Problem description: Please print all of the entries, matching them exactly.

Data items:
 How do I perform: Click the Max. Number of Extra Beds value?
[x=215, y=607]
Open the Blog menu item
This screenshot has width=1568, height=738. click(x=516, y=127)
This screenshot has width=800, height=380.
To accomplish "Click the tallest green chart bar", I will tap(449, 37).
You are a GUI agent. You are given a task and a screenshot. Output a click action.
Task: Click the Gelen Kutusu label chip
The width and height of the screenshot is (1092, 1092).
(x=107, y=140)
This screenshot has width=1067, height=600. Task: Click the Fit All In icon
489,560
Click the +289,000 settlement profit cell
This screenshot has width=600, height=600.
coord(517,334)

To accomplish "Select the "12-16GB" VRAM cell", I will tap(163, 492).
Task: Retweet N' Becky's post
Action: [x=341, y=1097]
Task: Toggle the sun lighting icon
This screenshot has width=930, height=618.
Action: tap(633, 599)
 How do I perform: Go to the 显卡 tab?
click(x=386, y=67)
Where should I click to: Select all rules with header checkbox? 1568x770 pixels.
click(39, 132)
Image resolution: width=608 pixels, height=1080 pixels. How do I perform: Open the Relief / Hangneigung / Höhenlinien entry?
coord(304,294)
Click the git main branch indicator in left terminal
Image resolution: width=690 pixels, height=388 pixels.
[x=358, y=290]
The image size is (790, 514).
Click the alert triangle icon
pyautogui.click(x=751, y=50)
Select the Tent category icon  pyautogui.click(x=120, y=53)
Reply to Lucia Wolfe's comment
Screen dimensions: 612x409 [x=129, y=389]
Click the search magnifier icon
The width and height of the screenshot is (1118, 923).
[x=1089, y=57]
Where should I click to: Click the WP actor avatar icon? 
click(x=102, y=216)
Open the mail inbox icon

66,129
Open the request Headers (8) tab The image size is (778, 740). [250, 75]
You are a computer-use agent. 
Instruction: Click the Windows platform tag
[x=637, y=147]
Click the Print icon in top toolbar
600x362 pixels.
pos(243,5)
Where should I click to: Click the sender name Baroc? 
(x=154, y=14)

Your response:
 How do I perform: Click the Max. Number of Extra Beds value?
[x=215, y=607]
Open the Blog menu item
This screenshot has width=1568, height=738. click(x=516, y=127)
This screenshot has width=800, height=380.
To accomplish "Click the tallest green chart bar", I will tap(449, 37).
You are a GUI agent. You are given a task and a screenshot. Output a click action.
Task: Click the Gelen Kutusu label chip
The width and height of the screenshot is (1092, 1092).
(x=107, y=140)
This screenshot has width=1067, height=600. Task: Click the Fit All In icon
489,560
Click the +289,000 settlement profit cell
This screenshot has width=600, height=600.
coord(517,334)

To accomplish "Select the "12-16GB" VRAM cell", I will tap(163, 492).
Task: Retweet N' Becky's post
Action: [x=341, y=1097]
Task: Toggle the sun lighting icon
This screenshot has width=930, height=618.
Action: tap(633, 599)
 How do I perform: Go to the 显卡 tab?
click(x=386, y=67)
Where should I click to: Select all rules with header checkbox? 1568x770 pixels.
click(39, 132)
Image resolution: width=608 pixels, height=1080 pixels. How do I perform: Open the Relief / Hangneigung / Höhenlinien entry?
coord(304,294)
Click the git main branch indicator in left terminal
Image resolution: width=690 pixels, height=388 pixels.
[x=358, y=290]
The image size is (790, 514).
Click the alert triangle icon
pyautogui.click(x=751, y=50)
Select the Tent category icon  pyautogui.click(x=120, y=53)
Reply to Lucia Wolfe's comment
Screen dimensions: 612x409 [x=129, y=389]
Click the search magnifier icon
The width and height of the screenshot is (1118, 923).
[x=1089, y=57]
Where should I click to: Click the WP actor avatar icon? 
click(x=102, y=216)
Open the mail inbox icon

66,129
Open the request Headers (8) tab The image size is (778, 740). [250, 75]
You are a computer-use agent. 
Instruction: Click the Windows platform tag
[x=637, y=147]
Click the Print icon in top toolbar
600x362 pixels.
pos(243,5)
Where should I click to: Click the sender name Baroc? 
(x=154, y=14)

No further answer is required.